William Shakespeare, Photo by Avery Walker
Chuzo Tamotzu, Central Park South, 1935, via the Met Museum
The Metropolitan Museum of Art
Located on the edge of Central Park facing 5th Avenue, The Metropolitan Museum of Art is a significant and beloved institution of art history in New York City. The museum has one of the largest collections in the world, with a diverse and endlessly fascinating breadth of art works. Between the Met and Central Park’s Great Lawn sits the obelisk known as "Cleopatra’s Needle".
“The Indian Hunter”
“The Indian Hunter” by John Quincy Adams Ward, was first built on a smaller scale before it became the life size bronze monument that we see in Central Park today. The Met Museum describes some of the history surrounding the statue:
“With his statuette of a Native American youth and his dog, Ward answered the call for sculpture modeled by home-based, rather than expatriate, artists in a realist style. He imagined an Arcadian hunting scene, a stark contrast to the reservation system by then established to confine Indigenous peoples to U.S. government-specified tracts of land.”

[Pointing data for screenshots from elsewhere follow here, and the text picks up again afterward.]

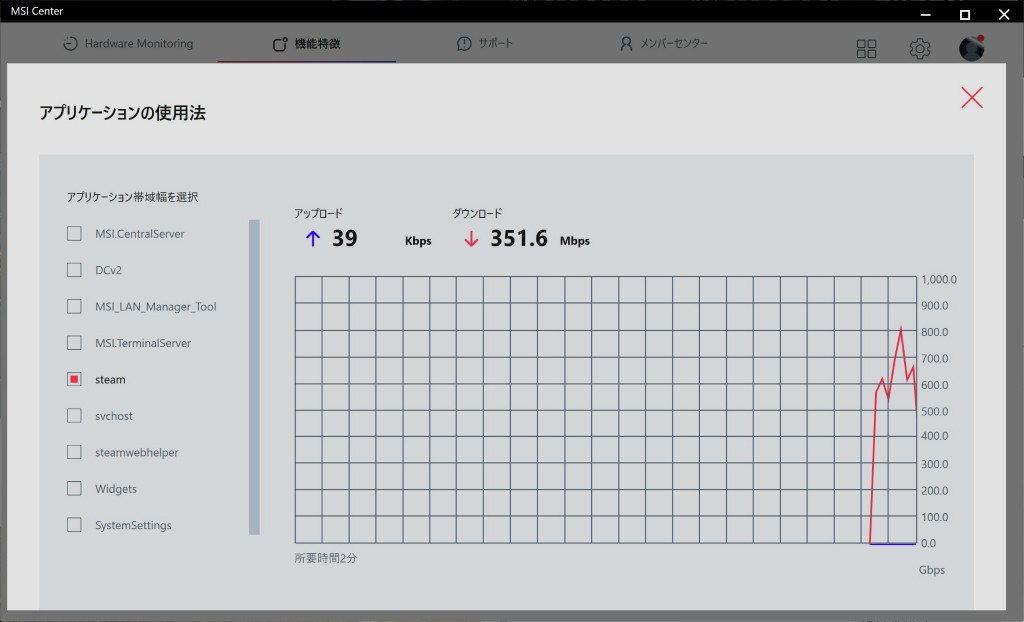Screen dimensions: 1024x622
Task: Enable the MSI.CentralServer checkbox
Action: [x=74, y=234]
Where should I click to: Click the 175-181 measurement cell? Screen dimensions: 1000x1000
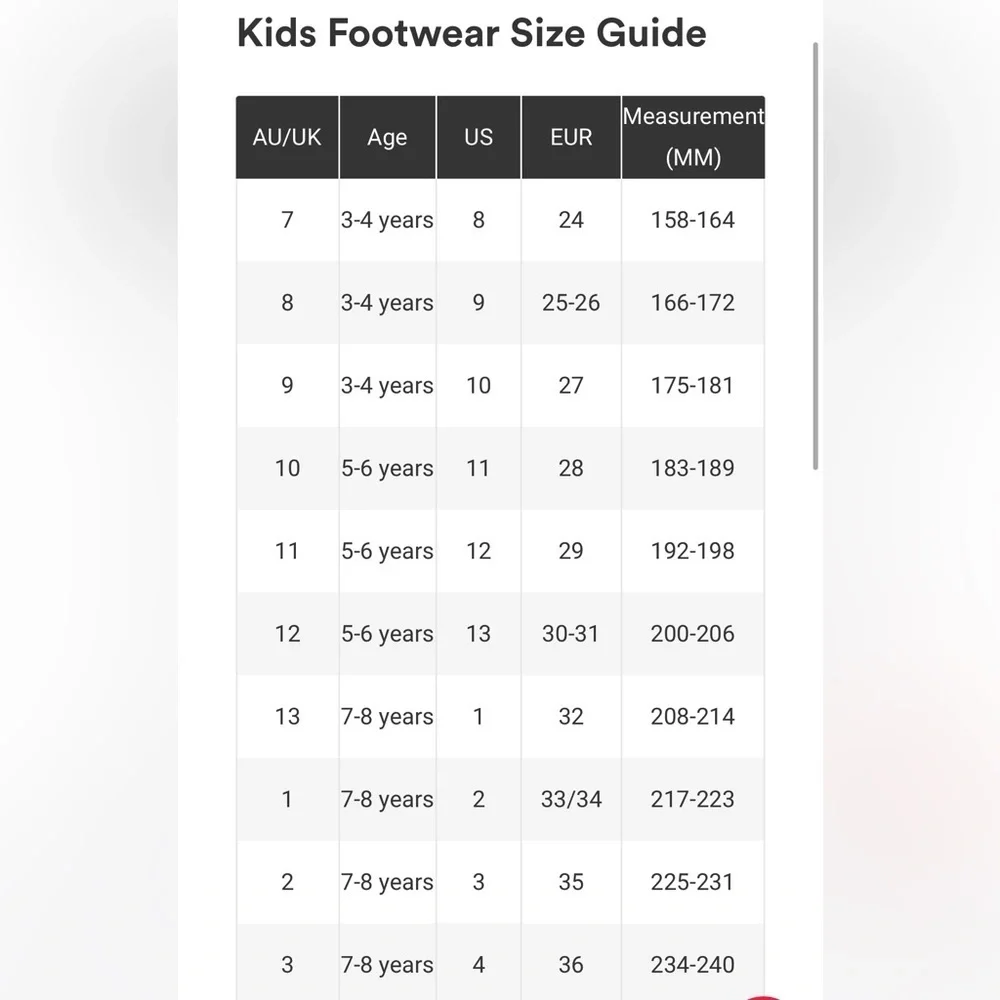coord(693,386)
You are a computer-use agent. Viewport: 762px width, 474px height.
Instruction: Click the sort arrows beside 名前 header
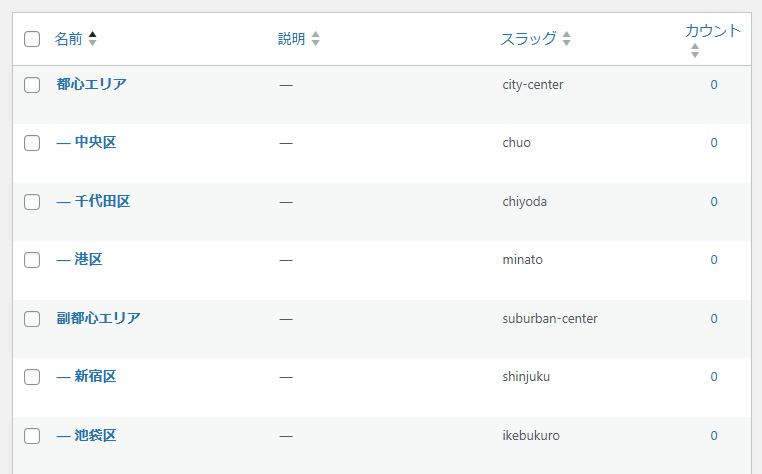[93, 39]
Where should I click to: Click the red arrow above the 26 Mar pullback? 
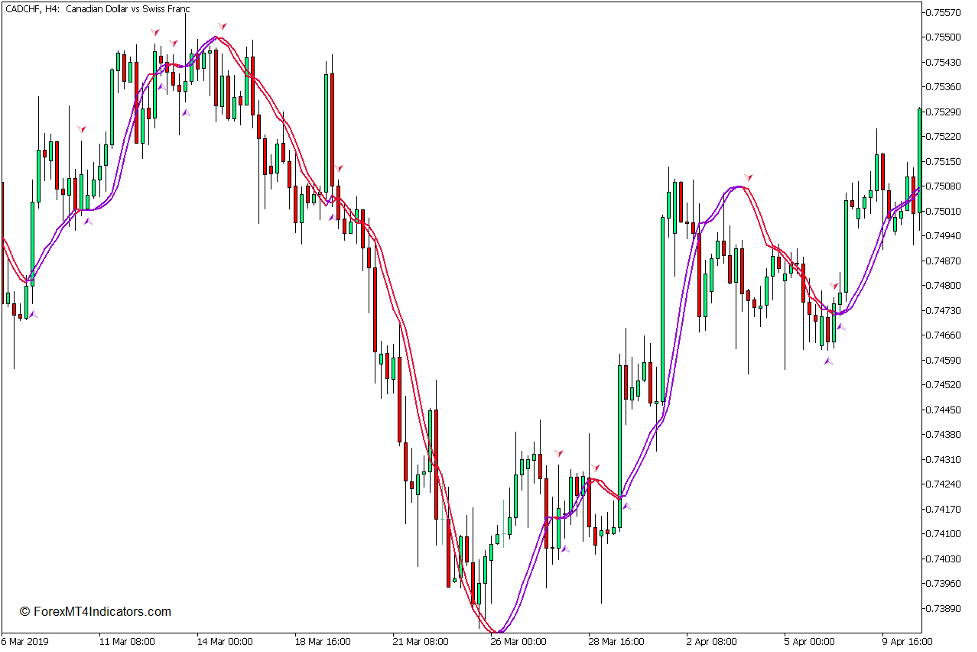(560, 452)
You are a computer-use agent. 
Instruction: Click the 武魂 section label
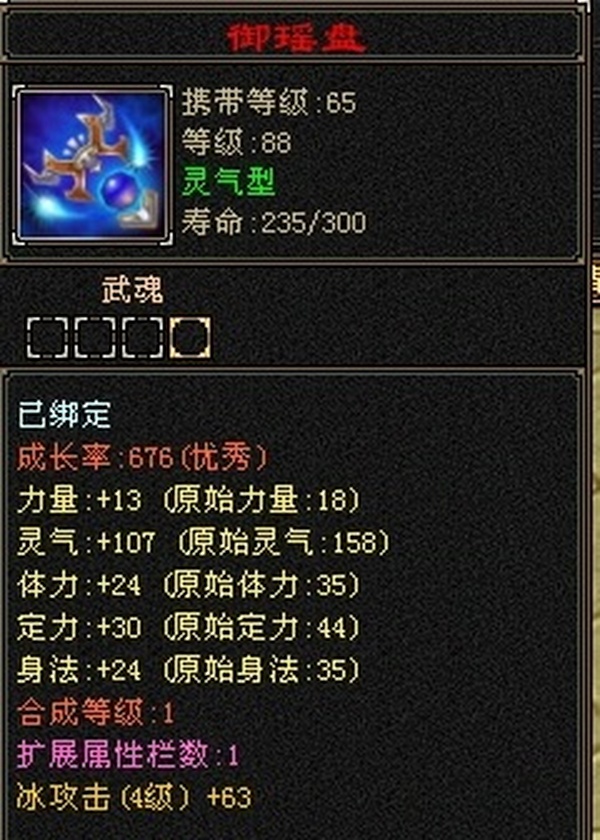point(132,292)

John Quincy Adams Ward, The Indian Hunter, 1860, via the Met Museum
Anonymous, Central Park, Statue of The Indian Hunter, 1860, via the Met Museum
José de Creeft, Alice in Wonderland, 1959, Photo by Avery Walker
Many water features can be found in Central Park, and the Model Boat Pond at Conservatory Water is a popular favorite. Visitors can watch the races of miniature boats and yachts on the pond, and it is an ideal place for relaxing. The scenery also draws guests towards one of the most adored statues in Central Park, Alice in Wonderland.
The sculpture was donated by philanthopist and publisher George Delacorte, as a gift to the children of the city and in honor of his late wife, who loved literature and would read "Alice's Adventures in Wonderland" to their children.